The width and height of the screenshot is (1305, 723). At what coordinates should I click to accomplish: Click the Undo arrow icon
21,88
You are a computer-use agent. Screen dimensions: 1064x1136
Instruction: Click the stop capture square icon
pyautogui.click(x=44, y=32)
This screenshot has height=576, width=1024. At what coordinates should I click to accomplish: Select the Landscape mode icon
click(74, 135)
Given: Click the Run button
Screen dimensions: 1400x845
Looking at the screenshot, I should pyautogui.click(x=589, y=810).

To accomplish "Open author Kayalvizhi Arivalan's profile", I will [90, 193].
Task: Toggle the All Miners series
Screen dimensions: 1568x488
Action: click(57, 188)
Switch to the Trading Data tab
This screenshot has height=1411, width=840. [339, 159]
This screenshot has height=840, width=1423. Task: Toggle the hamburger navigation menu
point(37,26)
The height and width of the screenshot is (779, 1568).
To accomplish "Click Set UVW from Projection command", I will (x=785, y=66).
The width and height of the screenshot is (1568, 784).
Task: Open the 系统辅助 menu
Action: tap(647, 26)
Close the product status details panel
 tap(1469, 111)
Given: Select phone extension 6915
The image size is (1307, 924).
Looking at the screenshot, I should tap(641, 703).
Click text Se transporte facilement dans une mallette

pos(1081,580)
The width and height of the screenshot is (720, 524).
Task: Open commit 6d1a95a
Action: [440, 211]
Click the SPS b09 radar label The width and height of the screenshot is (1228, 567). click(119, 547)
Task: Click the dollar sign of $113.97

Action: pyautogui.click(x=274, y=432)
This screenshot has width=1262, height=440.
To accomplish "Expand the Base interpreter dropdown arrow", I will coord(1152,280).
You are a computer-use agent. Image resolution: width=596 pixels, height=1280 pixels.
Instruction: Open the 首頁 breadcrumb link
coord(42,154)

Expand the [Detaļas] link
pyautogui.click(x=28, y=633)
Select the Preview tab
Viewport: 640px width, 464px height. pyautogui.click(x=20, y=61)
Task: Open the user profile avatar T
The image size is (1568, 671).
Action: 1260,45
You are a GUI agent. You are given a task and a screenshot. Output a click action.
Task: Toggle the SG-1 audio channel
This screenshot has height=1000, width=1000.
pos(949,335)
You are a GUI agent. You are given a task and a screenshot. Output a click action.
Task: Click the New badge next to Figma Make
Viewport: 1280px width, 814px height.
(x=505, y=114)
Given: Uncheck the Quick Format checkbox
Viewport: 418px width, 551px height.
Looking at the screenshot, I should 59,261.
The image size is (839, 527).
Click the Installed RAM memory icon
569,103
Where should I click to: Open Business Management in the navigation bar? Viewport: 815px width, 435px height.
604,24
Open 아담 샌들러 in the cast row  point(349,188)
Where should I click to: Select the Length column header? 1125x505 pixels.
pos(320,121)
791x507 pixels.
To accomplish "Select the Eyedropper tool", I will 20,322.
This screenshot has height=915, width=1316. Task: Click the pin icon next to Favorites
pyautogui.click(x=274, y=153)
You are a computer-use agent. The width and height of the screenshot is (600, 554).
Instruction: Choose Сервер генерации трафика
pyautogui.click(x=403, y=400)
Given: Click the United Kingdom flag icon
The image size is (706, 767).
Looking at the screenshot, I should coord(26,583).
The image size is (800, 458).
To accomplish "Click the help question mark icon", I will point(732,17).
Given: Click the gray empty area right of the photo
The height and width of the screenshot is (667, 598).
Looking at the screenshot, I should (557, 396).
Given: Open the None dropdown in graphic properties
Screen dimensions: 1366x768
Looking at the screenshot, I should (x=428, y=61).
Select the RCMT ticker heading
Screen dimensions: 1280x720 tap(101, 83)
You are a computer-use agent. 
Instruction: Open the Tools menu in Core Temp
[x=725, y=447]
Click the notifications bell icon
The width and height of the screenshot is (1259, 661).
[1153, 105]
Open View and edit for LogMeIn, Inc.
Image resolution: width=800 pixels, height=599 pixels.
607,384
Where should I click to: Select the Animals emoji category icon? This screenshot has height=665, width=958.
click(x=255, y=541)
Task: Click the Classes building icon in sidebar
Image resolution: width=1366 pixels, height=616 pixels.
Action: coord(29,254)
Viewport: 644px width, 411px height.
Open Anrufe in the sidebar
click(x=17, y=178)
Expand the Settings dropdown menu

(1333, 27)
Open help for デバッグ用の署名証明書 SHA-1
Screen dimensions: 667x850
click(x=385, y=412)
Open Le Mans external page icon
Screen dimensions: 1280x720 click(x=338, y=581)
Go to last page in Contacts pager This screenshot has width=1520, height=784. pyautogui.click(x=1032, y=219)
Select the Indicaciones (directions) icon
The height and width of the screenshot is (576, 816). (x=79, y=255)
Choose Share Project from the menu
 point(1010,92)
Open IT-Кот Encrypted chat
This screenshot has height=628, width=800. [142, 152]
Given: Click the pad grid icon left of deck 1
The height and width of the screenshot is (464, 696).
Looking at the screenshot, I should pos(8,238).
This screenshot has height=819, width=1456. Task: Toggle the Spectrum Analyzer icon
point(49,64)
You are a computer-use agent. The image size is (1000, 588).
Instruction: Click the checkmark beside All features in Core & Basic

--- WRITTEN TASK ---
Transcribe the lines above without any changes.

--- REPLY TO THE TASK ---
The width and height of the screenshot is (1305, 723). At what coordinates should I click to accomplish: Click the Undo arrow icon
21,88
You are a computer-use agent. Screen dimensions: 1064x1136
Instruction: Click the stop capture square icon
pyautogui.click(x=44, y=32)
This screenshot has height=576, width=1024. At what coordinates should I click to accomplish: Select the Landscape mode icon
click(74, 135)
Given: Click the Run button
Screen dimensions: 1400x845
Looking at the screenshot, I should pyautogui.click(x=589, y=810).

To accomplish "Open author Kayalvizhi Arivalan's profile", I will [90, 193].
Task: Toggle the All Miners series
Screen dimensions: 1568x488
Action: click(57, 188)
Switch to the Trading Data tab
This screenshot has height=1411, width=840. [339, 159]
This screenshot has height=840, width=1423. Task: Toggle the hamburger navigation menu
point(37,26)
The height and width of the screenshot is (779, 1568).
To accomplish "Click Set UVW from Projection command", I will (x=785, y=66).
The width and height of the screenshot is (1568, 784).
Task: Open the 系统辅助 menu
Action: tap(647, 26)
Close the product status details panel
 tap(1469, 111)
Given: Select phone extension 6915
The image size is (1307, 924).
Looking at the screenshot, I should tap(641, 703).
Click text Se transporte facilement dans une mallette

pos(1081,580)
The width and height of the screenshot is (720, 524).
Task: Open commit 6d1a95a
Action: [440, 211]
Click the SPS b09 radar label The width and height of the screenshot is (1228, 567). click(119, 547)
Task: Click the dollar sign of $113.97

Action: pyautogui.click(x=274, y=432)
This screenshot has width=1262, height=440.
To accomplish "Expand the Base interpreter dropdown arrow", I will coord(1152,280).
You are a computer-use agent. Image resolution: width=596 pixels, height=1280 pixels.
Instruction: Open the 首頁 breadcrumb link
coord(42,154)

Expand the [Detaļas] link
pyautogui.click(x=28, y=633)
Select the Preview tab
Viewport: 640px width, 464px height. pyautogui.click(x=20, y=61)
Task: Open the user profile avatar T
The image size is (1568, 671).
Action: 1260,45
You are a GUI agent. You are given a task and a screenshot. Output a click action.
Task: Toggle the SG-1 audio channel
This screenshot has height=1000, width=1000.
pos(949,335)
You are a GUI agent. You are given a task and a screenshot. Output a click action.
Task: Click the New badge next to Figma Make
Viewport: 1280px width, 814px height.
(x=505, y=114)
Given: Uncheck the Quick Format checkbox
Viewport: 418px width, 551px height.
Looking at the screenshot, I should 59,261.
The image size is (839, 527).
Click the Installed RAM memory icon
569,103
Where should I click to: Open Business Management in the navigation bar? Viewport: 815px width, 435px height.
604,24
Open 아담 샌들러 in the cast row  point(349,188)
Where should I click to: Select the Length column header? 1125x505 pixels.
pos(320,121)
791x507 pixels.
To accomplish "Select the Eyedropper tool", I will 20,322.
This screenshot has height=915, width=1316. Task: Click the pin icon next to Favorites
pyautogui.click(x=274, y=153)
You are a computer-use agent. The width and height of the screenshot is (600, 554).
Instruction: Choose Сервер генерации трафика
pyautogui.click(x=403, y=400)
Given: Click the United Kingdom flag icon
The image size is (706, 767).
Looking at the screenshot, I should coord(26,583).
The image size is (800, 458).
To accomplish "Click the help question mark icon", I will point(732,17).
Given: Click the gray empty area right of the photo
The height and width of the screenshot is (667, 598).
Looking at the screenshot, I should (557, 396).
Given: Open the None dropdown in graphic properties
Screen dimensions: 1366x768
Looking at the screenshot, I should (x=428, y=61).
Select the RCMT ticker heading
Screen dimensions: 1280x720 tap(101, 83)
You are a computer-use agent. 
Instruction: Open the Tools menu in Core Temp
[x=725, y=447]
Click the notifications bell icon
The width and height of the screenshot is (1259, 661).
[1153, 105]
Open View and edit for LogMeIn, Inc.
Image resolution: width=800 pixels, height=599 pixels.
607,384
Where should I click to: Select the Animals emoji category icon? This screenshot has height=665, width=958.
click(x=255, y=541)
Task: Click the Classes building icon in sidebar
Image resolution: width=1366 pixels, height=616 pixels.
Action: coord(29,254)
Viewport: 644px width, 411px height.
Open Anrufe in the sidebar
click(x=17, y=178)
Expand the Settings dropdown menu

(1333, 27)
Open help for デバッグ用の署名証明書 SHA-1
Screen dimensions: 667x850
click(x=385, y=412)
Open Le Mans external page icon
Screen dimensions: 1280x720 click(x=338, y=581)
Go to last page in Contacts pager This screenshot has width=1520, height=784. pyautogui.click(x=1032, y=219)
Select the Indicaciones (directions) icon
The height and width of the screenshot is (576, 816). (x=79, y=255)
Choose Share Project from the menu
 point(1010,92)
Open IT-Кот Encrypted chat
This screenshot has height=628, width=800. [142, 152]
Given: Click the pad grid icon left of deck 1
The height and width of the screenshot is (464, 696).
Looking at the screenshot, I should pos(8,238).
This screenshot has height=819, width=1456. Task: Toggle the Spectrum Analyzer icon
point(49,64)
You are a computer-use agent. The image size is (1000, 588).
Instruction: Click the checkmark beside All features in Core & Basic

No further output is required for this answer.